ENTRIES:
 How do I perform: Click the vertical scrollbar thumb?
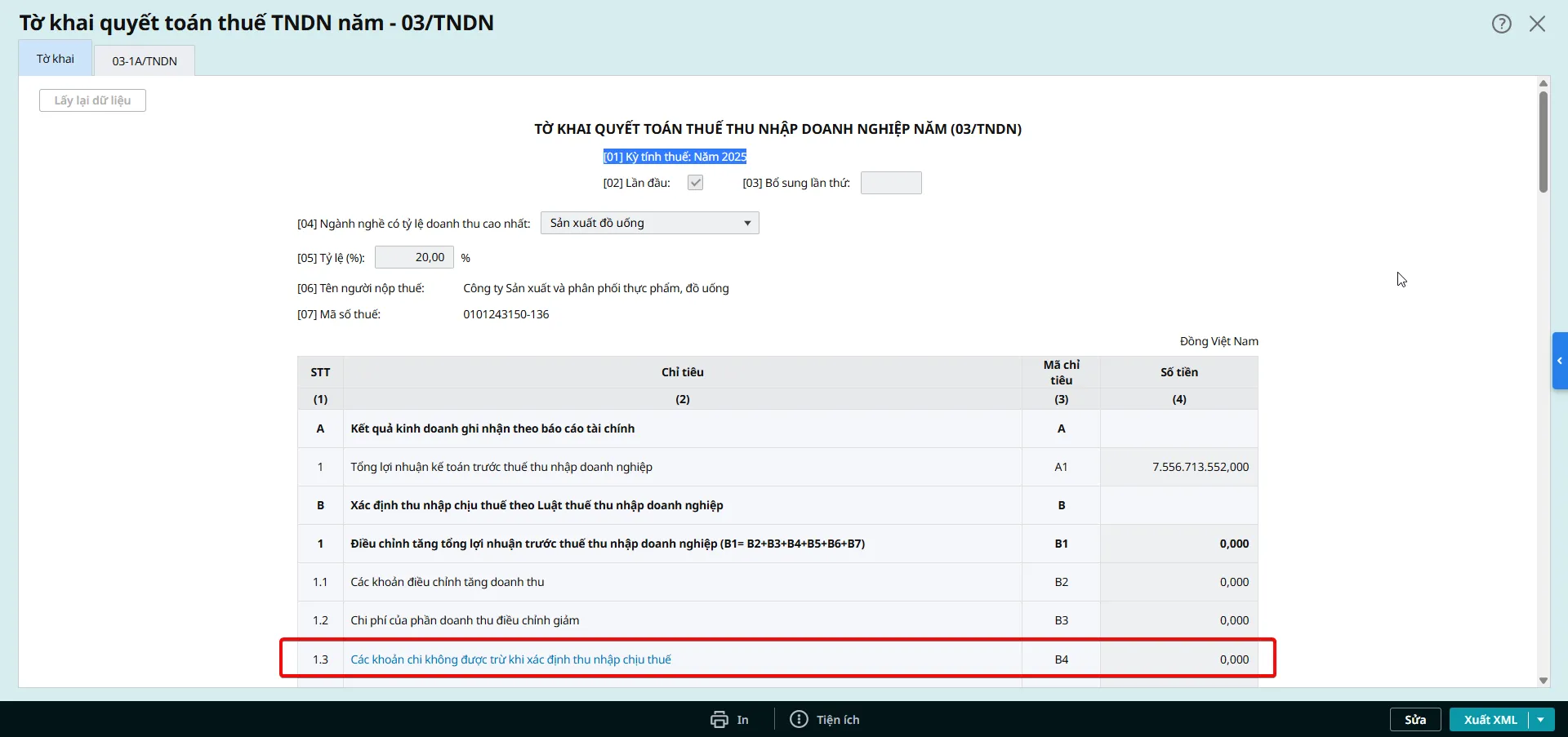pyautogui.click(x=1543, y=143)
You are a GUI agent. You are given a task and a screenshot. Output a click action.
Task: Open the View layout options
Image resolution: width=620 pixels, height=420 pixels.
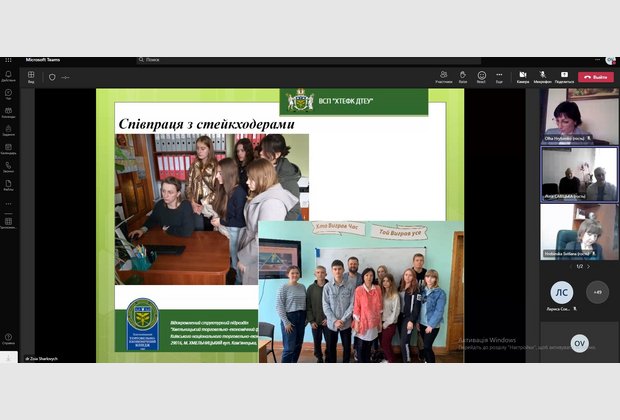tap(31, 76)
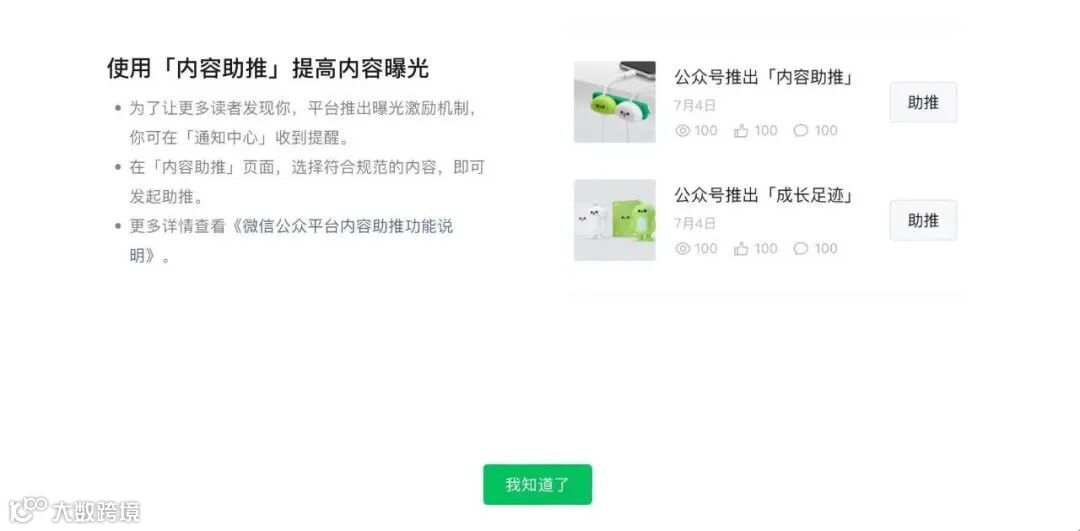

WHAT THIS TASK INVOLVES: Reproduce the material above with "scrollbar" swapped for "scroll bar" and everything else unchanged. Omit the pictures.

SOLUTION FOR THIS PROBLEM:
 How do I perform: Click the vertical scroll bar thumb?
pyautogui.click(x=1543, y=143)
You are a GUI agent. You are given a task and a screenshot. Output a click action.
Task: Open the View layout options
Image resolution: width=620 pixels, height=420 pixels.
tap(31, 76)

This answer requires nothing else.